■ Text passage ■
* start *
Re: [VOTE] Merge fs-encryption branch to trunk

Posted by Andrew Wang <an...@cloudera.com>.
I should add that this vote will run for the standard 7 days for a
non-release vote, so will close at 12PM Pacific on August 15th.


On Fri, Aug 8, 2014 at 11:45 AM, Andrew Wang <an...@cloudera.com>
wrote:

> Hi all,
>
> I'd like to call a vote to merge the fs-encryption branch to trunk.
> Development of this feature has been ongoing since March on HDFS-6134 and
> HADOOP-10150, totally approximately 50 commits.
>
> The fs-encryption branch introduces support for transparent, end-to-end
> encryption within an "encryption zone". Each file stored within an
> encryption zone is automatically encrypted and decrypted with a unique key.
> These per-file keys are encrypted with an encryption key only accessible by
> the client, ensuring that only the client is able to decrypt sensitive
> data. Furthermore, there is support for native, hardware-accelerated AES
> encryption. For further details, please see the design doc on HDFS-6134.
* end *
■ Data shown ■
* start *
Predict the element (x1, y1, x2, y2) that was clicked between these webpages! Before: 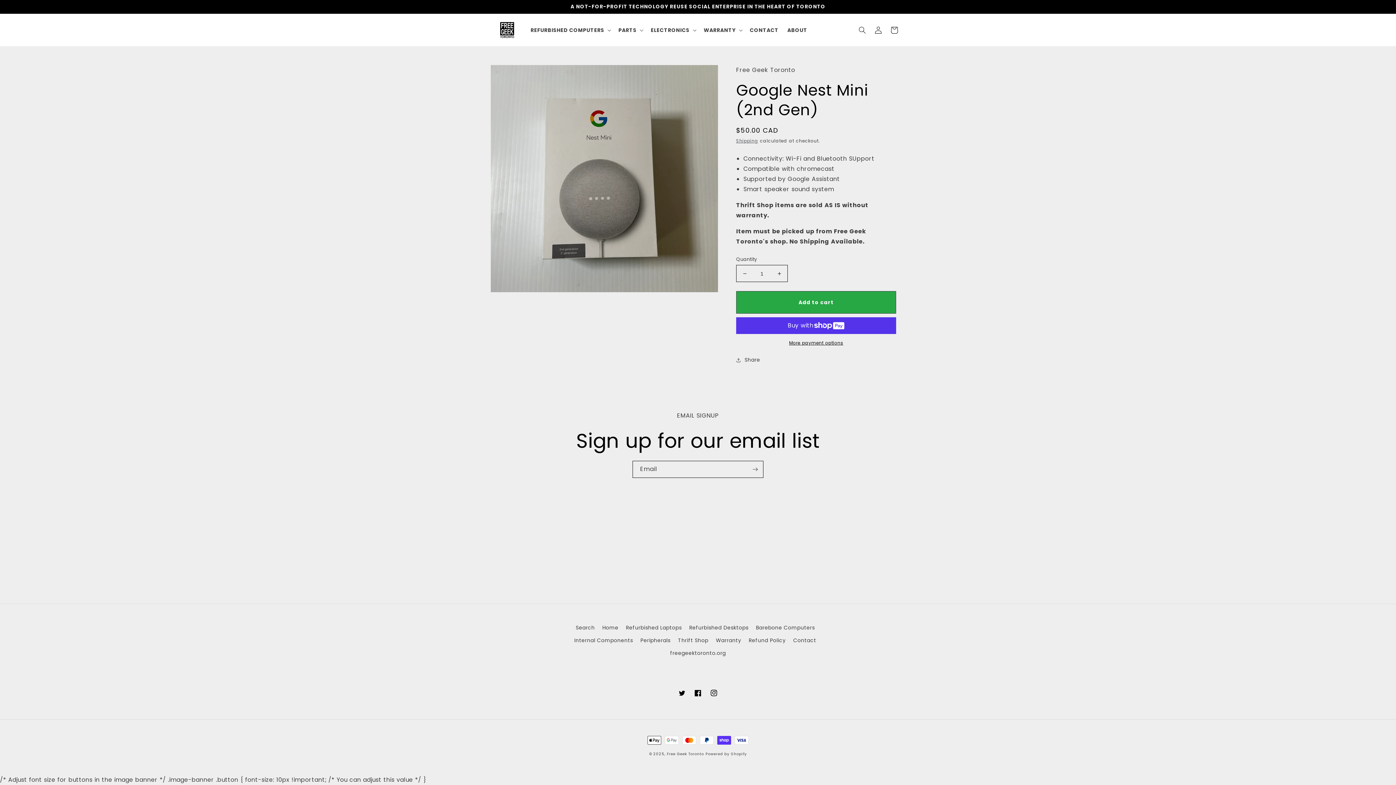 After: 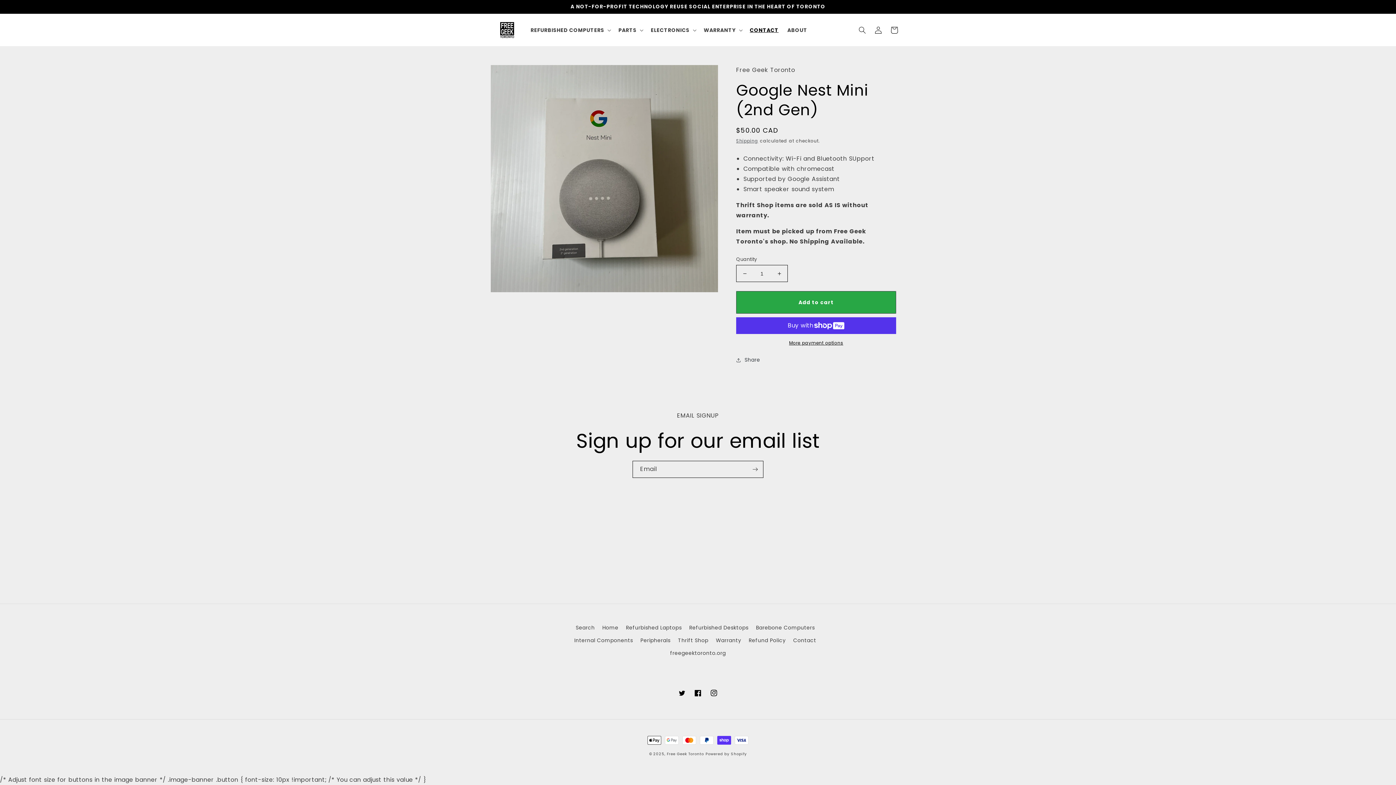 Action: label: CONTACT bbox: (745, 22, 783, 37)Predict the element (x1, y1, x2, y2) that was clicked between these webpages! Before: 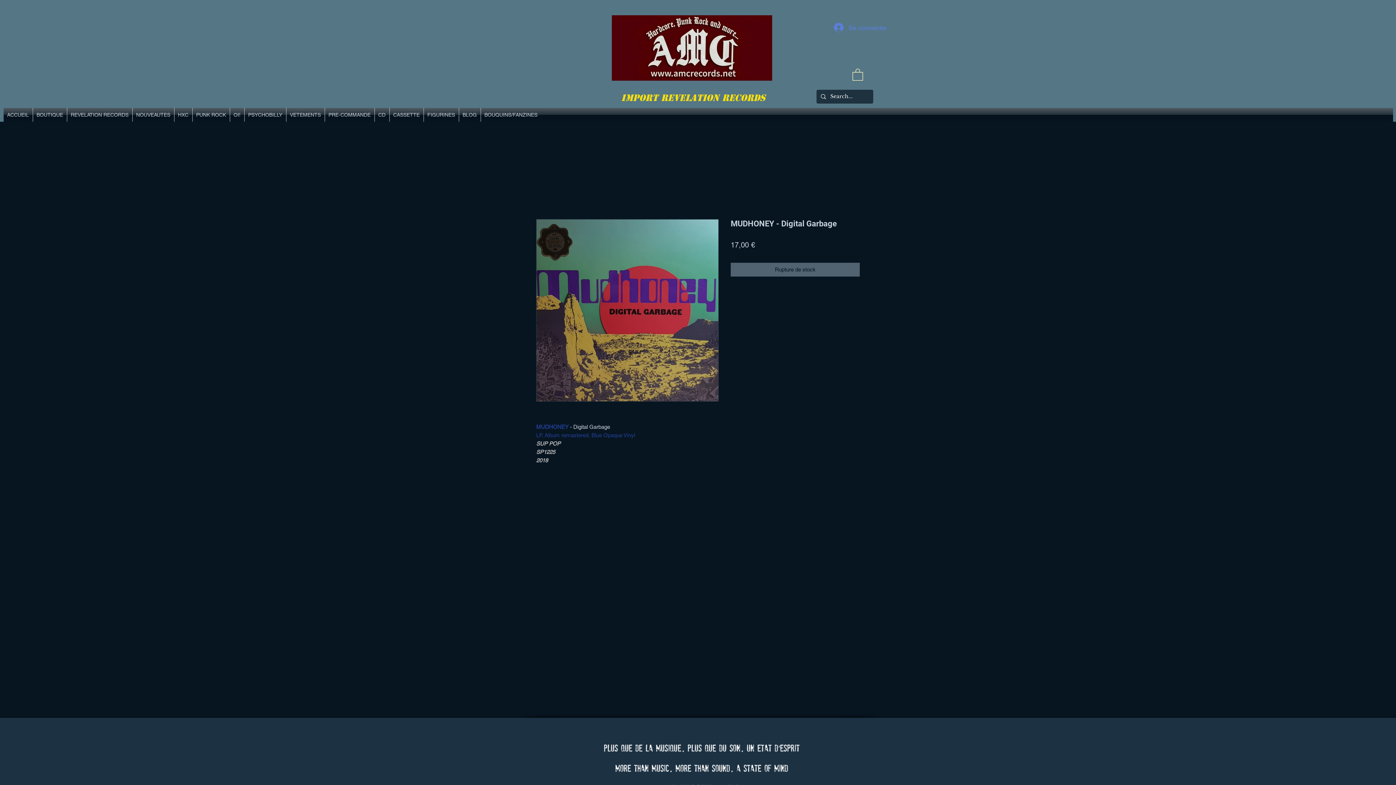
* end *
■ Requests ■
1) Duplicate the part of the fs-encryption vote message between "Posted by Andrew" and "on August 15th.", inclusive.
2) List each distinct hyphenated term in the fs-encryption vote message, counting issue identifiers and not counting the email addresses.
These lines were drawn from a source separate from the fs-encryption vote message.

■ Task-by-task solutions ■
1)
Posted by Andrew Wang <an...@cloudera.com>.
I should add that this vote will run for the standard 7 days for a
non-release vote, so will close at 12PM Pacific on August 15th.

2)
fs-encryption
non-release
HDFS-6134
HADOOP-10150
end-to-end
per-file
hardware-accelerated